Top of EXERCISE INPUT

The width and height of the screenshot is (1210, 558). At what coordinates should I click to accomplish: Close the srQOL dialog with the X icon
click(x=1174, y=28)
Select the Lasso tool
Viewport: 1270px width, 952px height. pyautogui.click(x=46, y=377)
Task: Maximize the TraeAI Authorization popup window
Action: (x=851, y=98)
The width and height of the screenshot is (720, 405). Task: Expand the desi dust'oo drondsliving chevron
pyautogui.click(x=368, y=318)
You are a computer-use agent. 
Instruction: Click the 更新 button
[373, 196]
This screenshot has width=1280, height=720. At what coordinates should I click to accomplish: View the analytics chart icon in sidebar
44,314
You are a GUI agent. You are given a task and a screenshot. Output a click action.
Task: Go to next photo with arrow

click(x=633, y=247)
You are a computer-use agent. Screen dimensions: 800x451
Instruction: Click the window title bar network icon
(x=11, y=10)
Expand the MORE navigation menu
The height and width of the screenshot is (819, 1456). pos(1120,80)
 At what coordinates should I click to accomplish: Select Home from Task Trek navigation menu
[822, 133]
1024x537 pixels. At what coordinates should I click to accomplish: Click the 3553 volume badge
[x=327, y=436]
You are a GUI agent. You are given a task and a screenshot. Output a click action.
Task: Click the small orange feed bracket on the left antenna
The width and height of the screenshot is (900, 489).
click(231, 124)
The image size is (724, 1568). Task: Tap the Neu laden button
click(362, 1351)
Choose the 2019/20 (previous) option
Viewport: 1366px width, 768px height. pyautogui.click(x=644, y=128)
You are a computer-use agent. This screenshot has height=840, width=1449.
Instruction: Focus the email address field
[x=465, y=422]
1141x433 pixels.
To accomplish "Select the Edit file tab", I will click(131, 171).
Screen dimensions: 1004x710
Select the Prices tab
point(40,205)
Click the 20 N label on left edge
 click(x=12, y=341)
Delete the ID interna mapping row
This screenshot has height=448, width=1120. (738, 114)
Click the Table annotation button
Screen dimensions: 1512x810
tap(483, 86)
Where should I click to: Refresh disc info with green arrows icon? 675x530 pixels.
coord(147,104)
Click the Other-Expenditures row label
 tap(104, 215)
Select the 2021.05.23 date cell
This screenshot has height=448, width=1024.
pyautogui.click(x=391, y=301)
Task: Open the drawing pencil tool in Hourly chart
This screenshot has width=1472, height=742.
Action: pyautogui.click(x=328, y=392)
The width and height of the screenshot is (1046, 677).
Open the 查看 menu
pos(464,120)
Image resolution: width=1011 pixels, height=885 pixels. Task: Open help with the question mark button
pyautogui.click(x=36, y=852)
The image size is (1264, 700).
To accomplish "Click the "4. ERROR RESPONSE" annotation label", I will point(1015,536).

Bottom of EXERCISE INPUT

THE PROBLEM> Everything in the data above should be set down again precisely.

EXERCISE RESULT>
The width and height of the screenshot is (1210, 558). At what coordinates should I click to accomplish: Close the srQOL dialog with the X icon
click(x=1174, y=28)
Select the Lasso tool
Viewport: 1270px width, 952px height. pyautogui.click(x=46, y=377)
Task: Maximize the TraeAI Authorization popup window
Action: (x=851, y=98)
The width and height of the screenshot is (720, 405). Task: Expand the desi dust'oo drondsliving chevron
pyautogui.click(x=368, y=318)
You are a computer-use agent. 
Instruction: Click the 更新 button
[373, 196]
This screenshot has width=1280, height=720. At what coordinates should I click to accomplish: View the analytics chart icon in sidebar
44,314
You are a GUI agent. You are given a task and a screenshot. Output a click action.
Task: Go to next photo with arrow

click(x=633, y=247)
You are a computer-use agent. Screen dimensions: 800x451
Instruction: Click the window title bar network icon
(x=11, y=10)
Expand the MORE navigation menu
The height and width of the screenshot is (819, 1456). pos(1120,80)
 At what coordinates should I click to accomplish: Select Home from Task Trek navigation menu
[822, 133]
1024x537 pixels. At what coordinates should I click to accomplish: Click the 3553 volume badge
[x=327, y=436]
You are a GUI agent. You are given a task and a screenshot. Output a click action.
Task: Click the small orange feed bracket on the left antenna
The width and height of the screenshot is (900, 489).
click(231, 124)
The image size is (724, 1568). Task: Tap the Neu laden button
click(362, 1351)
Choose the 2019/20 (previous) option
Viewport: 1366px width, 768px height. pyautogui.click(x=644, y=128)
You are a computer-use agent. This screenshot has height=840, width=1449.
Instruction: Focus the email address field
[x=465, y=422]
1141x433 pixels.
To accomplish "Select the Edit file tab", I will click(131, 171).
Screen dimensions: 1004x710
Select the Prices tab
point(40,205)
Click the 20 N label on left edge
 click(x=12, y=341)
Delete the ID interna mapping row
This screenshot has height=448, width=1120. (738, 114)
Click the Table annotation button
Screen dimensions: 1512x810
tap(483, 86)
Where should I click to: Refresh disc info with green arrows icon? 675x530 pixels.
coord(147,104)
Click the Other-Expenditures row label
 tap(104, 215)
Select the 2021.05.23 date cell
This screenshot has height=448, width=1024.
pyautogui.click(x=391, y=301)
Task: Open the drawing pencil tool in Hourly chart
This screenshot has width=1472, height=742.
Action: pyautogui.click(x=328, y=392)
The width and height of the screenshot is (1046, 677).
Open the 查看 menu
pos(464,120)
Image resolution: width=1011 pixels, height=885 pixels. Task: Open help with the question mark button
pyautogui.click(x=36, y=852)
The image size is (1264, 700).
To accomplish "Click the "4. ERROR RESPONSE" annotation label", I will point(1015,536).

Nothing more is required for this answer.